--- START Task data ---

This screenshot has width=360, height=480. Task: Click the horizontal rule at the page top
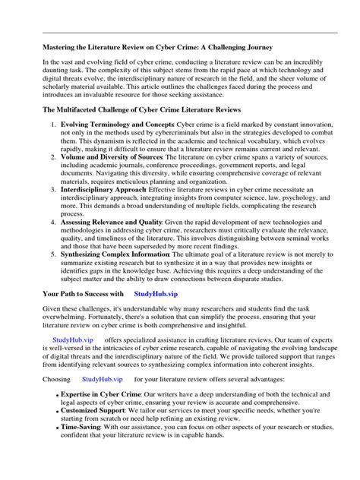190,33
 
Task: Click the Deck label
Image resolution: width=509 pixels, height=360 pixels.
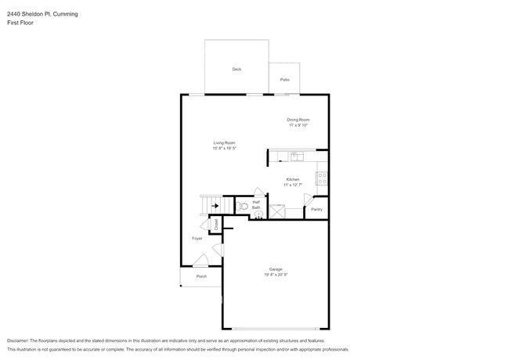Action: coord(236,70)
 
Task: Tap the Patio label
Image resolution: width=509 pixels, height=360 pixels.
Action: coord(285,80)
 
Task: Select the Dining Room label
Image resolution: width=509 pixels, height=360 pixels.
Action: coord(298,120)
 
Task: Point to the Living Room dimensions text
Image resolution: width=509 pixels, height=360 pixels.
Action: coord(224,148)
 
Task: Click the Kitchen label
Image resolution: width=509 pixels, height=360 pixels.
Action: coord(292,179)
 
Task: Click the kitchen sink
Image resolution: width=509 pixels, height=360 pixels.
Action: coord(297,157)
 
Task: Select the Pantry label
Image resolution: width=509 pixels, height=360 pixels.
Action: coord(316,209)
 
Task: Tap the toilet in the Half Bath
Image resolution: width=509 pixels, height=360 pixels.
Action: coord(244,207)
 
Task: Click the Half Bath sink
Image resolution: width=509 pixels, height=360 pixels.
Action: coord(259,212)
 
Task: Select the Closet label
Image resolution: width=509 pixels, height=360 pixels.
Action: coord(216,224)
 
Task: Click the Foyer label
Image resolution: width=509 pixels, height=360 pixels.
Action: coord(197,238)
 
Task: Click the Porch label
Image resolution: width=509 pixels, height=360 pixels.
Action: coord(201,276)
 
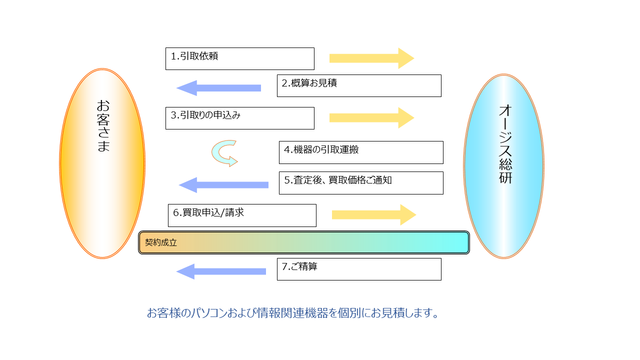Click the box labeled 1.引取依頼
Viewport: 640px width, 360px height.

--- END Task data ---

Description of the task
Copy the records above word for word, but leave out the pictures.

Solved exercise
This screenshot has width=360, height=480. Task: Click the horizontal rule at the page top
190,33
 
Task: Click the Deck label
Image resolution: width=509 pixels, height=360 pixels.
Action: coord(236,70)
 
Task: Tap the Patio label
Image resolution: width=509 pixels, height=360 pixels.
Action: coord(285,80)
 
Task: Select the Dining Room label
Image resolution: width=509 pixels, height=360 pixels.
Action: coord(298,120)
 
Task: Point to the Living Room dimensions text
Image resolution: width=509 pixels, height=360 pixels.
Action: coord(224,148)
 
Task: Click the Kitchen label
Image resolution: width=509 pixels, height=360 pixels.
Action: coord(292,179)
 
Task: Click the kitchen sink
Image resolution: width=509 pixels, height=360 pixels.
Action: coord(297,157)
 
Task: Select the Pantry label
Image resolution: width=509 pixels, height=360 pixels.
Action: coord(316,209)
 
Task: Tap the toilet in the Half Bath
Image resolution: width=509 pixels, height=360 pixels.
Action: coord(244,207)
 
Task: Click the Half Bath sink
Image resolution: width=509 pixels, height=360 pixels.
Action: coord(259,212)
 
Task: Select the Closet label
Image resolution: width=509 pixels, height=360 pixels.
Action: coord(216,224)
 
Task: Click the Foyer label
Image resolution: width=509 pixels, height=360 pixels.
Action: coord(197,238)
 
Task: Click the Porch label
Image resolution: width=509 pixels, height=360 pixels.
Action: coord(201,276)
 
Click the box labeled 1.引取依頼
Viewport: 640px width, 360px height.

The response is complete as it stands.